> WORK INSTRUCTIONS:
Recast the rows from the line containing "Meet (263, 80)" through the line containing "Software (231, 1138)" as a JSON list of strings, one string per line with blank lines dropped.

(Dataset entries)
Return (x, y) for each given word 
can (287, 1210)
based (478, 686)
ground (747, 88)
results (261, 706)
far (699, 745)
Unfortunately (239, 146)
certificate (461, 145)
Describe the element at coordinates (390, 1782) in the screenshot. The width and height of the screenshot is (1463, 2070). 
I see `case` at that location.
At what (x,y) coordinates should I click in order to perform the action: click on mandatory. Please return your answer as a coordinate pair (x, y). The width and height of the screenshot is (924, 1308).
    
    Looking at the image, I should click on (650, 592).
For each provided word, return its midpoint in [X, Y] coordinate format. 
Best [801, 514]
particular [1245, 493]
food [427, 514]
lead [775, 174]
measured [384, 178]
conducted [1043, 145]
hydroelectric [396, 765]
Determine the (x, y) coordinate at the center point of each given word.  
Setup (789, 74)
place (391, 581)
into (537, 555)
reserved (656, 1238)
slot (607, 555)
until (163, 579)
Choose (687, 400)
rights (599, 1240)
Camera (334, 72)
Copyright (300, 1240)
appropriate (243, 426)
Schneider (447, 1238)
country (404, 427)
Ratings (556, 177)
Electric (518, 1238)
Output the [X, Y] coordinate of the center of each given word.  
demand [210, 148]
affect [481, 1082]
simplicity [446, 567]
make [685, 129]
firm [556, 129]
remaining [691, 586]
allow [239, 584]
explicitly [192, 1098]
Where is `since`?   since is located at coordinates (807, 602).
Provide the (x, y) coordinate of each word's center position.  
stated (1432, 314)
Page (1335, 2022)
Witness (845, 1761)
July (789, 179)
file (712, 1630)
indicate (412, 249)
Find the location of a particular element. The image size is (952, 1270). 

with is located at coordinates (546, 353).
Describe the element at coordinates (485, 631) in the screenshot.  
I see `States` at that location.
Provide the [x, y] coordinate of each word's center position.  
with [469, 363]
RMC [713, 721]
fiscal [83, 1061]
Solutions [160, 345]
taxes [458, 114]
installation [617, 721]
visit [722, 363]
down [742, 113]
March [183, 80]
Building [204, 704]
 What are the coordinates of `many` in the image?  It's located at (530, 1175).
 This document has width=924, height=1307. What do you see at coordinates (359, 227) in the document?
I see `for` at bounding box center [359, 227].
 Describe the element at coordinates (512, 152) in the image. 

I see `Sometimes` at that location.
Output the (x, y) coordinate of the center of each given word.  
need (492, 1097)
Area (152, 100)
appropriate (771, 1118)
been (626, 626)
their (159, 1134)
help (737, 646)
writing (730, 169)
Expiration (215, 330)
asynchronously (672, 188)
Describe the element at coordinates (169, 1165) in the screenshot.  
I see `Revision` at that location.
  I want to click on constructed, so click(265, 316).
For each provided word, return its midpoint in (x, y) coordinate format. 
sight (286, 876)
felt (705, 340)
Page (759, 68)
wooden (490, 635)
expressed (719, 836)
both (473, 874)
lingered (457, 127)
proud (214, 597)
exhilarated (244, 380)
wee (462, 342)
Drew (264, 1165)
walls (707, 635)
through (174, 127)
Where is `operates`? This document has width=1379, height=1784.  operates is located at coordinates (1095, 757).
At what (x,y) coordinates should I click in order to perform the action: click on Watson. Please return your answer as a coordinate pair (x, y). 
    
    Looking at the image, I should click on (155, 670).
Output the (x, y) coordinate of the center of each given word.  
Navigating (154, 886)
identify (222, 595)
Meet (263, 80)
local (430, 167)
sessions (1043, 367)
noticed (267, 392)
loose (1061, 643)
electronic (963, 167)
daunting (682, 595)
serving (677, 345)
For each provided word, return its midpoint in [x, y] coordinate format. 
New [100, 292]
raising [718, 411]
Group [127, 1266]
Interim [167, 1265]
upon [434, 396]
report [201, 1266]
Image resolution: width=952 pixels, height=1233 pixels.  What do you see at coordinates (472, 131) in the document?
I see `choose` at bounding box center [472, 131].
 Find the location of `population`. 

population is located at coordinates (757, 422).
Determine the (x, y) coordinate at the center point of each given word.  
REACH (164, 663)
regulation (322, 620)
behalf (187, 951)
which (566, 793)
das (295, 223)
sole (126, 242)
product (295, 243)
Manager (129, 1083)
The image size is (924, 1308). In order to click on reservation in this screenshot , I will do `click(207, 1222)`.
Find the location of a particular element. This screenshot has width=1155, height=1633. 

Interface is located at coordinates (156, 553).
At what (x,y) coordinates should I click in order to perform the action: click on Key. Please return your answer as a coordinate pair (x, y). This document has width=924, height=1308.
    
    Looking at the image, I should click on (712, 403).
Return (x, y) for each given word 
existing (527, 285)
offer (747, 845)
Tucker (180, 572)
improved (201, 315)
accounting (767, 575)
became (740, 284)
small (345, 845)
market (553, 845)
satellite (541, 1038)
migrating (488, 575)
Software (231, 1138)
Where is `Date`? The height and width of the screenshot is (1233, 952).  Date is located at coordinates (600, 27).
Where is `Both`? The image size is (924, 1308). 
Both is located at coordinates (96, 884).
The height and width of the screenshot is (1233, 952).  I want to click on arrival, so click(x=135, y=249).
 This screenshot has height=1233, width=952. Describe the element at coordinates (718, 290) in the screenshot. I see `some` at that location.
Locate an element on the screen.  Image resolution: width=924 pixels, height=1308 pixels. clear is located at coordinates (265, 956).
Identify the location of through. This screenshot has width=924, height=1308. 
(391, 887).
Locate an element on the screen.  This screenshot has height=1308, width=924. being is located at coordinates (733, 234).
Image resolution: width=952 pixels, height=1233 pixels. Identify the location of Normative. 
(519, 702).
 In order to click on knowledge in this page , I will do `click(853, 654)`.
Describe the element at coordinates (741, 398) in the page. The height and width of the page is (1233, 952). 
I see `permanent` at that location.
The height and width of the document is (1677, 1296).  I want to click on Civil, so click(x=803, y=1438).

> SOLUTION BELOW:
[
  "Meet (263, 80)",
  "local (430, 167)",
  "sessions (1043, 367)",
  "noticed (267, 392)",
  "loose (1061, 643)",
  "electronic (963, 167)",
  "daunting (682, 595)",
  "serving (677, 345)",
  "For each provided word, return its midpoint in [x, y] coordinate format. ",
  "New [100, 292]",
  "raising [718, 411]",
  "Group [127, 1266]",
  "Interim [167, 1265]",
  "upon [434, 396]",
  "report [201, 1266]",
  "Image resolution: width=952 pixels, height=1233 pixels.  What do you see at coordinates (472, 131) in the document?",
  "I see `choose` at bounding box center [472, 131].",
  " Find the location of `population`. ",
  "population is located at coordinates (757, 422).",
  "Determine the (x, y) coordinate at the center point of each given word.  ",
  "REACH (164, 663)",
  "regulation (322, 620)",
  "behalf (187, 951)",
  "which (566, 793)",
  "das (295, 223)",
  "sole (126, 242)",
  "product (295, 243)",
  "Manager (129, 1083)",
  "The image size is (924, 1308). In order to click on reservation in this screenshot , I will do `click(207, 1222)`.",
  "Find the location of a particular element. This screenshot has width=1155, height=1633. ",
  "Interface is located at coordinates (156, 553).",
  "At what (x,y) coordinates should I click in order to perform the action: click on Key. Please return your answer as a coordinate pair (x, y). This document has width=924, height=1308.",
  "    Looking at the image, I should click on (712, 403).",
  "Return (x, y) for each given word ",
  "existing (527, 285)",
  "offer (747, 845)",
  "Tucker (180, 572)",
  "improved (201, 315)",
  "accounting (767, 575)",
  "became (740, 284)",
  "small (345, 845)",
  "market (553, 845)",
  "satellite (541, 1038)",
  "migrating (488, 575)",
  "Software (231, 1138)"
]